Carmen Villalobos se pasa: ¡Ojo!

Creíamos conocerla, pero no

Lo de tener un color fetiche, un jersey que usar en un momento D o el amuleto de la suerte a la hora de jugar los números de la lotería es un clásico. Y no es sólo a nivel terrenal y mundano, las celebrities también lo usan, no está de más llamar la atención de la suerte, siempre.

Y aunque Carmen Villalobos no necesita suerte, porque anda sobrada de ella, también recuerre a estos cuentos para asegurarse de una larga estancia, por no decir eterna, en la situación tan privilegiada que está. Y no, no estamos hablando del color blanco con el que posiblemente deslumbre el próximo 8 de octubre en su boda religiosa con Sebastián Caicedo, ni en el ‘algo azul’ obligado en el día que eres novia, ni de los rituales que practica antes de cada rodaje para que Catalina Santana siga teniendo la misma acogida entre su público que la que tiene hoy, nada de eso. La actriz es fiel al rojo, a las prendas de esta tonalidad, a los labios con maquillados en este tono y a todo lo que se pueda usar y goce de este pigmento.
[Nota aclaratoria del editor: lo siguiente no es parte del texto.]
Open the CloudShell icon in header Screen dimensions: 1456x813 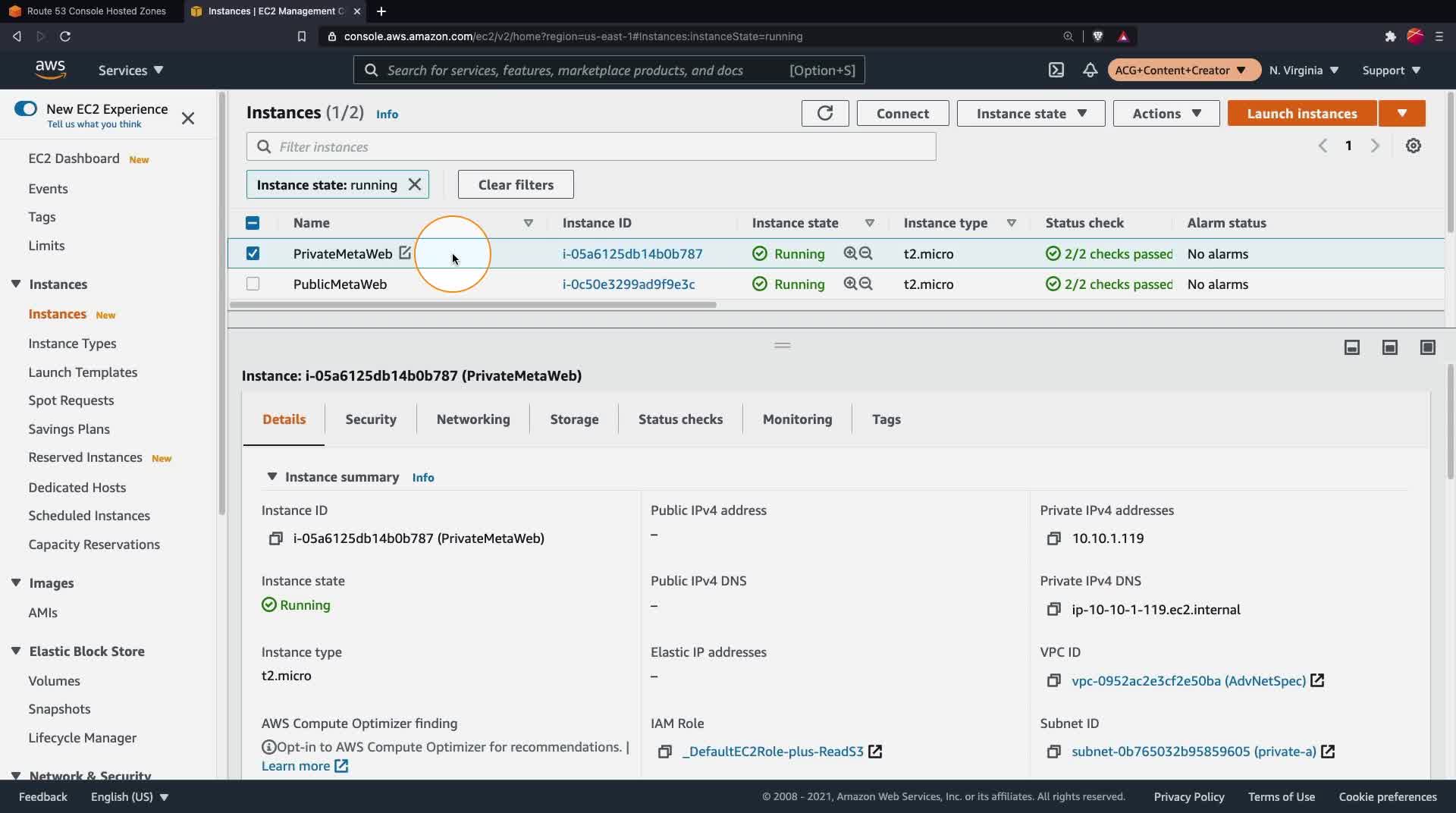(1056, 71)
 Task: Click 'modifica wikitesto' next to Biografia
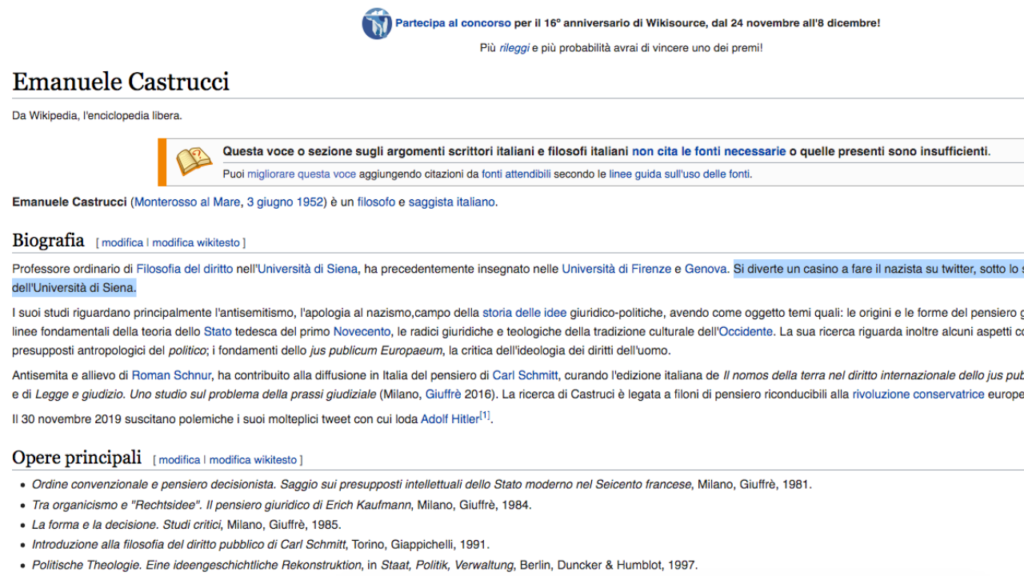[195, 243]
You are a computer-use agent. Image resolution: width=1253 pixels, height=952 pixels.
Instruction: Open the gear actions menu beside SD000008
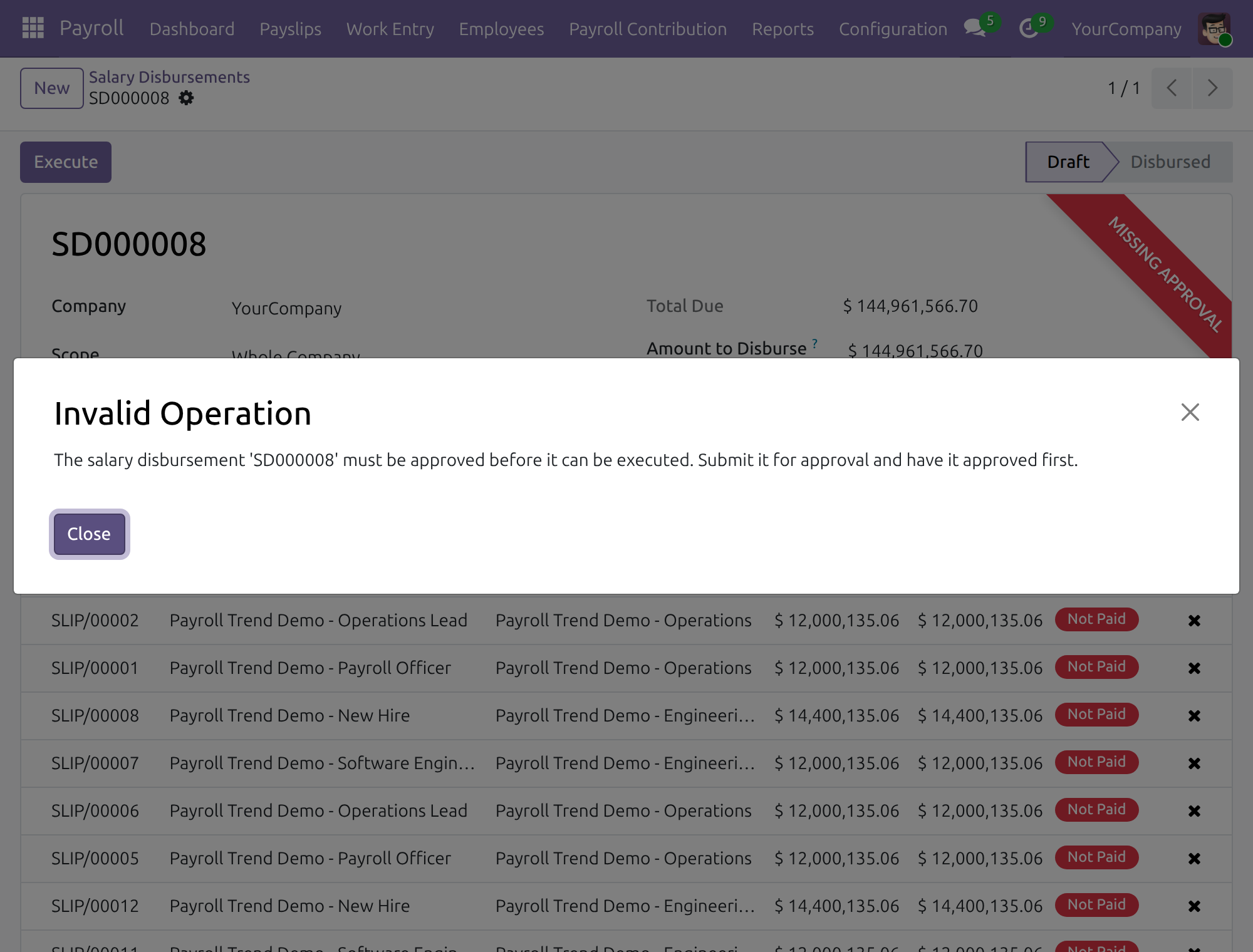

Carmen sabe que el rojo le sienta, que potencia su atractivo y que en los momentos más especiales y glamurosos de su vida es un color que nunca le va a fallar. Lo mismo nos sorprende y en su enlace cambia el blanco de toda la vida por el color grana, a saber. 

Y si de colores va lo suyo, de promoción y venta de productos, también

 

Si antes le sobraban las ofertas para representar a cientos de productos, hoy, con eso del final de la temporada de ‘Sin senos no hay paraíso’ y con la boda a un tris, parece que todos quieren contar con ella. Pues que vayan guardando la fila, porque tienen para rato.